Are you sure you do not mean OpenGL ES 2.0? You cannot make shaders of any type using OpenGL ES 1.1. I'll take the first one.
In my experience, the fastest way I've found this is your second list. I am doing several types of 3x3 convolutions in my GPUImage structure (which you could just use instead of trying to roll on your own), and for those I reproach in texture offset for horizontal and vertical directions and calculate the nine texture coordinates needed in the vertex shader. From there I pass them as changes to the fragment shader.
This (for the most part) avoids the dependent texture readings in the shader of fragments that are terribly expensive on iOS PowerVR GPUs.
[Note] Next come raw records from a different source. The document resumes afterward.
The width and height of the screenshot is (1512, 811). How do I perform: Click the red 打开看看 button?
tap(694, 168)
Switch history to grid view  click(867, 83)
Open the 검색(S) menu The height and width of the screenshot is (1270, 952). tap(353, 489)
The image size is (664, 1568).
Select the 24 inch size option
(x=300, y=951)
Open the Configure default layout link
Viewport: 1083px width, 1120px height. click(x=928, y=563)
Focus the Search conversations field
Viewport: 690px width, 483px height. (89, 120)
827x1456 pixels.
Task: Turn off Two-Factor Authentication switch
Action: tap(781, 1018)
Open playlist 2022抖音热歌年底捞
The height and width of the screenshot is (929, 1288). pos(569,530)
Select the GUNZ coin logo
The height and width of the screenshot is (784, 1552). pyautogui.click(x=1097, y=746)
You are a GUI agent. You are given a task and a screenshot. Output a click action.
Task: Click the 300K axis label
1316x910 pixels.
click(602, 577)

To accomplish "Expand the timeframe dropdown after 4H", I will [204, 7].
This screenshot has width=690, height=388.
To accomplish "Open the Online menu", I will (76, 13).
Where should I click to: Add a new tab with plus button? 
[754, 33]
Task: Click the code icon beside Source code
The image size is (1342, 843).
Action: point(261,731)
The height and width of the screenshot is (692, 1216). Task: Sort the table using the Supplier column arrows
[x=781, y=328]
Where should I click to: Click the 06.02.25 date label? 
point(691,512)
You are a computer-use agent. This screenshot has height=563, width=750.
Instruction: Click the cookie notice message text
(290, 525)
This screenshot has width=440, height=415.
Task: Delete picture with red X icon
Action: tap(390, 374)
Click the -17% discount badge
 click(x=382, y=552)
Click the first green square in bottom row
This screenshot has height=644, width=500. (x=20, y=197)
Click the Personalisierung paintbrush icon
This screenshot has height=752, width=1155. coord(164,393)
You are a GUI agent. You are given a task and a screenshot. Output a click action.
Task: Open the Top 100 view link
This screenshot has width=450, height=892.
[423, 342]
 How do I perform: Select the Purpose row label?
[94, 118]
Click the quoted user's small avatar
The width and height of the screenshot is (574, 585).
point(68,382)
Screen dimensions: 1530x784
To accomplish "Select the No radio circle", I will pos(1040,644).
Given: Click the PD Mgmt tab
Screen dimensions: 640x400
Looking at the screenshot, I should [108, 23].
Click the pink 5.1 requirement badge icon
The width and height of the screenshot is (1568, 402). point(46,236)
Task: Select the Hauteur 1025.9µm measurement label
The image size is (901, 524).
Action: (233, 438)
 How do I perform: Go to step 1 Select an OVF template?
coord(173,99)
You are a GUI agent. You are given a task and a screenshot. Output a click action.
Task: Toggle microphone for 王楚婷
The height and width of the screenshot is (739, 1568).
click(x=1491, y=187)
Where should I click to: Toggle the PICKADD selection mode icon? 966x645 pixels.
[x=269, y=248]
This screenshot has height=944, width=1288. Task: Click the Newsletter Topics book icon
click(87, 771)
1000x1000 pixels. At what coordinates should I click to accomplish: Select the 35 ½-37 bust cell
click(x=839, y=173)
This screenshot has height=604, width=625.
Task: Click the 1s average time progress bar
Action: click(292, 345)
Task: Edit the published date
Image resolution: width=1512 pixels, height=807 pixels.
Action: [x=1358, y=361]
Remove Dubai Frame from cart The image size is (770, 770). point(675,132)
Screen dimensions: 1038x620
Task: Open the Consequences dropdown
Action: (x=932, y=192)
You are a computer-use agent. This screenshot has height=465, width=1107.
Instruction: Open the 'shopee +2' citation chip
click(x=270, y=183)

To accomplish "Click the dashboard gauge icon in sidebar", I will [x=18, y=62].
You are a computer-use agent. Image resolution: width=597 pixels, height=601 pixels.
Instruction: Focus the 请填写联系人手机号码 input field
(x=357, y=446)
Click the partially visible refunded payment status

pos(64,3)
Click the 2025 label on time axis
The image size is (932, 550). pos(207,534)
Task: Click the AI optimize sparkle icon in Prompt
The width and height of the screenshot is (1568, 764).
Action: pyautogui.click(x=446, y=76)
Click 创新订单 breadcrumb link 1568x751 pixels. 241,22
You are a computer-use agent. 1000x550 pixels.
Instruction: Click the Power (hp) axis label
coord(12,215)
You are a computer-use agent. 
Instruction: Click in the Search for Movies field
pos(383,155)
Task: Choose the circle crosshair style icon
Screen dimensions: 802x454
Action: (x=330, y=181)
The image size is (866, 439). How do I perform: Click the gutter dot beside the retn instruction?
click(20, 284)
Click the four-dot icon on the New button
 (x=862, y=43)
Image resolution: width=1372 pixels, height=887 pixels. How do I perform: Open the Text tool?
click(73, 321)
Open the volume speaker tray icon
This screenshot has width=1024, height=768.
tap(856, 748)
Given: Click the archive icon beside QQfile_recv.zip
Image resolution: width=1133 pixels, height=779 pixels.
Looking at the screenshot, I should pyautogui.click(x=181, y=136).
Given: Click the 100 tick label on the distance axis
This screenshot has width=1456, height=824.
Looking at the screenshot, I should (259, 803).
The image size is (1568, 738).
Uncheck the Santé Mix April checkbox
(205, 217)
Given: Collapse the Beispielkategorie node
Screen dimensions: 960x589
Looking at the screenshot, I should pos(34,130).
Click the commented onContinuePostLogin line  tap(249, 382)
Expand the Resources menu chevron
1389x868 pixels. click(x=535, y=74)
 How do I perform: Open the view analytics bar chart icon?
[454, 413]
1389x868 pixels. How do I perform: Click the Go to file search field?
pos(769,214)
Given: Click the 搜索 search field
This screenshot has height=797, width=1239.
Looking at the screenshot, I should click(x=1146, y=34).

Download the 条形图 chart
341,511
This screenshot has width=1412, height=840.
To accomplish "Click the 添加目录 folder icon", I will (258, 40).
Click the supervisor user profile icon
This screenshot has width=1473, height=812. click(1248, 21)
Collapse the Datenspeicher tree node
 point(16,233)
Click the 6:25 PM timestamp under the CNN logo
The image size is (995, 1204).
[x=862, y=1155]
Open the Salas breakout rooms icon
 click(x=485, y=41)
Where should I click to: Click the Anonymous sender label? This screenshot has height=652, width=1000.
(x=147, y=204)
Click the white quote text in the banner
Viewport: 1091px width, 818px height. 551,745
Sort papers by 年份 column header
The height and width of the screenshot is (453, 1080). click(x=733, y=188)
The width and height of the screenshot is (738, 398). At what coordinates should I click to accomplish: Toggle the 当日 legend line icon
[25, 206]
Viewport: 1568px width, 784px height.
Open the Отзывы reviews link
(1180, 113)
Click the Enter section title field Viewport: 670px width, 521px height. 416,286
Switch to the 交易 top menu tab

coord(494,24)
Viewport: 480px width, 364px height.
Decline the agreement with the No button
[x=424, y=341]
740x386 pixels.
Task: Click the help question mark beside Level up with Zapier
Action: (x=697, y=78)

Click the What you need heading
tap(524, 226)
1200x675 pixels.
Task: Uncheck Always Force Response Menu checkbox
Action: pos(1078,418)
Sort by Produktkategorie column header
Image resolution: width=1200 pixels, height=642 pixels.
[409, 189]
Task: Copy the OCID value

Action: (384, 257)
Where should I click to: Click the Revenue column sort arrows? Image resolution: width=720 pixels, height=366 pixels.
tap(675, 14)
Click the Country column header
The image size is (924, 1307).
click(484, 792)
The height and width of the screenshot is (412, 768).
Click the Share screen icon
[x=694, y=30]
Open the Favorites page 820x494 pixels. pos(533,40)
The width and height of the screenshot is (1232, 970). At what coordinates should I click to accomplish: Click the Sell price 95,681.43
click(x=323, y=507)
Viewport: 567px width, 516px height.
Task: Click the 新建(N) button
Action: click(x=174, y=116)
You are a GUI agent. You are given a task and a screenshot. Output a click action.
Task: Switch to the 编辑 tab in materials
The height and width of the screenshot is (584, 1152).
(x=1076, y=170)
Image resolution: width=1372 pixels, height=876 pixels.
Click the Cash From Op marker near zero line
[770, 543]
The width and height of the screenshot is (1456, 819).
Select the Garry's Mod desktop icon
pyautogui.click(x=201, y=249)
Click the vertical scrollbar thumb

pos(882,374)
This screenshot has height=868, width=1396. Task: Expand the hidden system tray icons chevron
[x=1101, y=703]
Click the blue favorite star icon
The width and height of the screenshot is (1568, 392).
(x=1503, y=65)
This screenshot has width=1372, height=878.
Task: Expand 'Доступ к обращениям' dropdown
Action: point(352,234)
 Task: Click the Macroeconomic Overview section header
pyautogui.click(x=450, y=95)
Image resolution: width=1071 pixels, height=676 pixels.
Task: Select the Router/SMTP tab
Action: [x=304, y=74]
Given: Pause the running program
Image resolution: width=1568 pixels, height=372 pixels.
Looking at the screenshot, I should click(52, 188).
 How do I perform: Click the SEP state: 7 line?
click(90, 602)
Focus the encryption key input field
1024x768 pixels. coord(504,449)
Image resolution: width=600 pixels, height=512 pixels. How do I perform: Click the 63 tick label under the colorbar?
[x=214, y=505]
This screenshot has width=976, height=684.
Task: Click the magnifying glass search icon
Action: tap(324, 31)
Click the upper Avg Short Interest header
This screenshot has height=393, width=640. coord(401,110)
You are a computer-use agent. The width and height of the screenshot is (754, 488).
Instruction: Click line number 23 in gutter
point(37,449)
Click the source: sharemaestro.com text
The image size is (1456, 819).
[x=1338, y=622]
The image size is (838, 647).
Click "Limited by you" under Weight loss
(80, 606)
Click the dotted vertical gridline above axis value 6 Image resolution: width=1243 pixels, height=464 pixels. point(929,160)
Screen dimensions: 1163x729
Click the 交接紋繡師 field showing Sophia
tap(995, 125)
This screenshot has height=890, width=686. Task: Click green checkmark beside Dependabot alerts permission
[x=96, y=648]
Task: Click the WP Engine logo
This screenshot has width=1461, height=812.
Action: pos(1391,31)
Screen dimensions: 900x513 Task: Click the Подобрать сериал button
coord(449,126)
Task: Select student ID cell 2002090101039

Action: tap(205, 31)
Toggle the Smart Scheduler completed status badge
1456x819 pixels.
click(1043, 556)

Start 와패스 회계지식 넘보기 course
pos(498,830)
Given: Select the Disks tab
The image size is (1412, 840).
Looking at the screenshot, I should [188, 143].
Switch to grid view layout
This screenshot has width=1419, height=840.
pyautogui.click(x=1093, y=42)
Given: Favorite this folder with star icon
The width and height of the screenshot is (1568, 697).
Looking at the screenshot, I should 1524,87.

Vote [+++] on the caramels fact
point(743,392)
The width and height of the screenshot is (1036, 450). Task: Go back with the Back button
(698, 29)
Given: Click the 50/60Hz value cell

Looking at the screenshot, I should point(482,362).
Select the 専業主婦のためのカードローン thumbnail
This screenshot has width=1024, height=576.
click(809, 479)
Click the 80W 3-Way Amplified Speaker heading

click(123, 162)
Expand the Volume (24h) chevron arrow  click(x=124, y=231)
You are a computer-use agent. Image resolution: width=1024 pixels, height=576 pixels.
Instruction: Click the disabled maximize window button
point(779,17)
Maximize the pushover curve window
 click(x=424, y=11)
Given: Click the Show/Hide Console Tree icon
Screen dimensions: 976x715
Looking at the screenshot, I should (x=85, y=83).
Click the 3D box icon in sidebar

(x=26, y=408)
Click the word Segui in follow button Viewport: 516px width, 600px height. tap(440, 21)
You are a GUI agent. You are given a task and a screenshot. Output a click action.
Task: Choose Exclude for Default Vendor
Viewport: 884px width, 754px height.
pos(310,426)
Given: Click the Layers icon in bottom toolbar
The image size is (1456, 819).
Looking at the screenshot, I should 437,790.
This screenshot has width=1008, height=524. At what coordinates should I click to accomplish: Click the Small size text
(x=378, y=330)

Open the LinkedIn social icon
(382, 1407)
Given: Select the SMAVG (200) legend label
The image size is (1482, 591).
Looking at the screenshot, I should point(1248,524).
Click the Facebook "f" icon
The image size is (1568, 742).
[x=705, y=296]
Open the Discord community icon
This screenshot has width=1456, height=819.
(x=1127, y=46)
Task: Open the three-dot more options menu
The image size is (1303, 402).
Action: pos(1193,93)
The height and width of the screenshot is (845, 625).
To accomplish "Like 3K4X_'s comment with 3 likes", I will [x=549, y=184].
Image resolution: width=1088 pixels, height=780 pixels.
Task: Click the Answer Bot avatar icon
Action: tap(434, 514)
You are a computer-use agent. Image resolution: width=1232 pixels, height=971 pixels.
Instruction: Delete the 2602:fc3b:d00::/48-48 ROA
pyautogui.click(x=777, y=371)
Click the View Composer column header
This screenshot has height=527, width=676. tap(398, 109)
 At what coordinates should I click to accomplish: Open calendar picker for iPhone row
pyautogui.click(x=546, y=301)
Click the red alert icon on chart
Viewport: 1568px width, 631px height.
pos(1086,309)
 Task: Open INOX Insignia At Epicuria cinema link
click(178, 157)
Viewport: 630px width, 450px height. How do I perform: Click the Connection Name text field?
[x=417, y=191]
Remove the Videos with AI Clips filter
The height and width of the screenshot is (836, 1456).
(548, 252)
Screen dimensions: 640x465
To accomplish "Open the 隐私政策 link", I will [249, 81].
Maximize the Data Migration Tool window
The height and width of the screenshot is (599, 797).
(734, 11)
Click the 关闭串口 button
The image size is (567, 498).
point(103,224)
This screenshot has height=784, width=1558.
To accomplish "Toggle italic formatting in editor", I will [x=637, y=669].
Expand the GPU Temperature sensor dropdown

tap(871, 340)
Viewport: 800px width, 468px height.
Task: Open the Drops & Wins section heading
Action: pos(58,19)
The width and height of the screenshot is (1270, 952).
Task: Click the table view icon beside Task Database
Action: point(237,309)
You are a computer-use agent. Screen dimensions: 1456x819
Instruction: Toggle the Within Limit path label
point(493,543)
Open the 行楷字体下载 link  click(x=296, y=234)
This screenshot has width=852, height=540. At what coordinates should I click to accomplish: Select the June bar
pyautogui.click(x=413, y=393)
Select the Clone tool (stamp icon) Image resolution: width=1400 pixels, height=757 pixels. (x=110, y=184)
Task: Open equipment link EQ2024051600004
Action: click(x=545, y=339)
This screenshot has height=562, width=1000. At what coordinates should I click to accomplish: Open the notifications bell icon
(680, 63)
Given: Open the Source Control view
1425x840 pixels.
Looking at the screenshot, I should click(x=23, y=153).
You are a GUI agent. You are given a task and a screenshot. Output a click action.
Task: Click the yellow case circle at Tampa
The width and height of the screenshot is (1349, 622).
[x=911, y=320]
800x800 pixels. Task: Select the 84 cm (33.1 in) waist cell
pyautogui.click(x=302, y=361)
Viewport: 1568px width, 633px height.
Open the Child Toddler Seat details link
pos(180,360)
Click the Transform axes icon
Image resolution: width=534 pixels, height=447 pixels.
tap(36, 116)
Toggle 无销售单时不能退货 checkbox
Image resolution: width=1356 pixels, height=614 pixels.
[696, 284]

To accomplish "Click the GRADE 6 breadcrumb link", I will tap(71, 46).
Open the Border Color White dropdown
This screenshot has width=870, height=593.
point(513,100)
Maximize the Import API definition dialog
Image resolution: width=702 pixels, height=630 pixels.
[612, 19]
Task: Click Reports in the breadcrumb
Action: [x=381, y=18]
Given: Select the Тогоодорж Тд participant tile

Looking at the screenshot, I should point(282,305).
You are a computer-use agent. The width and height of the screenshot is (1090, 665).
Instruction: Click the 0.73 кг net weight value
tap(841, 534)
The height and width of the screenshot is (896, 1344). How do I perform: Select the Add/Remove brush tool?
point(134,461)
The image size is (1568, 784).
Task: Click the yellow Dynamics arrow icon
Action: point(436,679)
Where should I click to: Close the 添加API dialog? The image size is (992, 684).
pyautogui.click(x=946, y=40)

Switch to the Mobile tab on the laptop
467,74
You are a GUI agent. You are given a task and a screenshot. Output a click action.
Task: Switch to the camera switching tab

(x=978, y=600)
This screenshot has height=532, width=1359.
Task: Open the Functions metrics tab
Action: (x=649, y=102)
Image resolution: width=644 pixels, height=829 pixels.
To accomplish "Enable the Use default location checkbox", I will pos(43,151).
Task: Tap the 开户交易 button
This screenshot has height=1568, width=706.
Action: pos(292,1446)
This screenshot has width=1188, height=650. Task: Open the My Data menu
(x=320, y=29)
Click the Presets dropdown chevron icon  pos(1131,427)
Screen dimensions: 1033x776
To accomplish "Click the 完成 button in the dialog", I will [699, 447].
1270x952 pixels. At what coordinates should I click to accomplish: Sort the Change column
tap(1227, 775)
I say โfor the most partโ because on older devices such as the iPhone 4, only eight of these changes are used to avoid dependent texture. As I found out last week, the ninth causes a dependent texture read on older devices, so this slows down a bit. However, the iPhone 4S does not have this problem, since it supports more changes used in this way.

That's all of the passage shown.